Reputation: 1206
I often come across XML where the same namespace is defined multiple times, instead of only at a parent element of the elements where it is needed.
Is there a simple method/tool for extracting all namespace definitions in an XML and relocating each of these definitions to a node such that each namespace is defined only once? Preferably also with an option for all nodes to be prefixed with their namespace (rather than using a default namespace from some parent). I find this would yield more human readable XML.

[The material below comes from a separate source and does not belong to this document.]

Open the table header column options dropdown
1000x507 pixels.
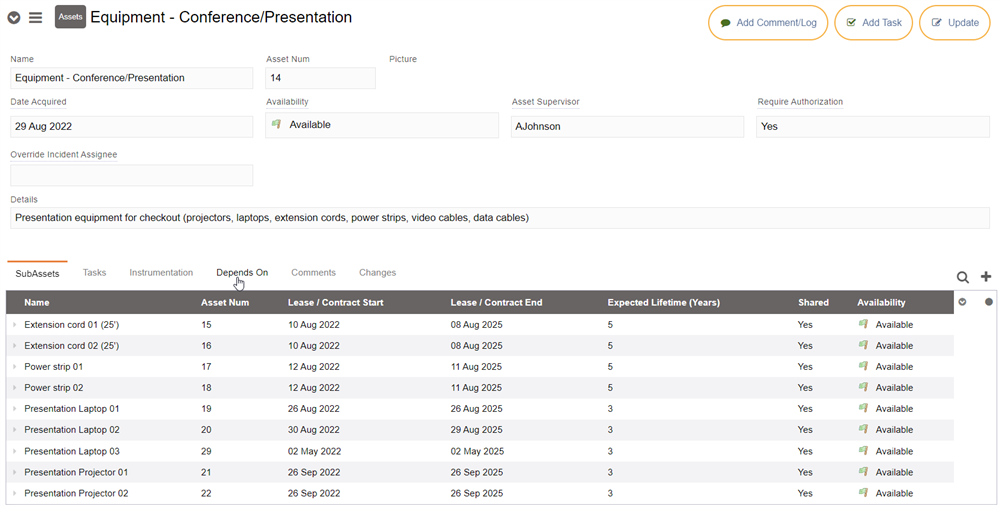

As an example, how could one automatically translate this
<m:Albums xmlns:m="http://www.example.com/music">
<m:Album xmlns:m="http://www.example.com/music">
<m:Artist xmlns:m="http://www.example.com/music">
<c:Name xmlns:c="http://www.example.com/common">
Sting
</c:Name>
</m:Artist>
<m:Title>
Mercury Falling
</m:Title>
</m:Album>
<Album xmlns="http://www.example.com/music">
<Artist>
<c:Name xmlns:c="http://www.example.com/common">
Maria Mena
</c:Name>
</Artist>
<Title xmlns="http://www.example.com/music">
Weapon in Mind
</Title>
</Album>
</m:Albums>
into this?
<m:Albums xmlns:m="http://www.example.com/music" xmlns:c="http://www.example.com/common">
<m:Album>
<m:Artist>
<c:Name>
Sting
</c:Name>
</m:Artist>
<m:Title>
Mercury Falling
</m:Title>
</m:Album>
<m:Album>
<m:Artist>
<c:Name>
Maria Mena
</c:Name>
</m:Artist>
<m:Title>
Weapon in Mind
</m:Title>
</m:Album>
</m:Albums>
Upvotes: 3
Views: 3791
Reputation: 1206
As yet a better answer to my own question, I stumbled across this external XSLT transformation (EDIT: XSLT 2.0 version), which does exactly what I wanted.
The result from transforming the question's input XML using this XSLT with Saxon:
<m:Albums xmlns:m="http://www.example.com/music" xmlns:c="http://www.example.com/common">
<m:Album>
<m:Artist>
<c:Name>
Sting
</c:Name>
</m:Artist>
<m:Title>
Mercury Falling
</m:Title>
</m:Album>
<m:Album>
<m:Artist>
<c:Name>
Maria Mena
</c:Name>
</m:Artist>
<m:Title>
Weapon in Mind
</m:Title>
</m:Album>
</m:Albums>
Upvotes: 1
Reputation: 1206
As a partial answer to my own question I found that the unix command
xmllint --nsclean
partially solves the problem, but it does not eliminate all duplicate namespaces. When applied to my example XML from the question, it yields the following.
<m:Albums xmlns:m="http://www.example.com/music">
<m:Album>
<m:Artist>
<c:Name xmlns:c="http://www.example.com/common">
Sting
</c:Name>
</m:Artist>
<m:Title>
Mercury Falling
</m:Title>
</m:Album>
<Album xmlns="http://www.example.com/music">
<Artist>
<c:Name xmlns:c="http://www.example.com/common">
Maria Mena
</c:Name>
</Artist>
<Title>
Weapon in Mind
</Title>
</Album>
</m:Albums>
This eliminates namespaces already declared in a parent node. However, it does not pull duplicate namespace declarations up to a common parent (e.g. the c:Name
nodes), nor does it remove a duplicate default namespace by converting the affected nodes to use an equivalent non-default namespace (e.g. the Album
node in the default namespace, and its children).
Still hoping for a solution which can remove duplicate namespaces also in the cases where xmllint
fails.
Upvotes: 2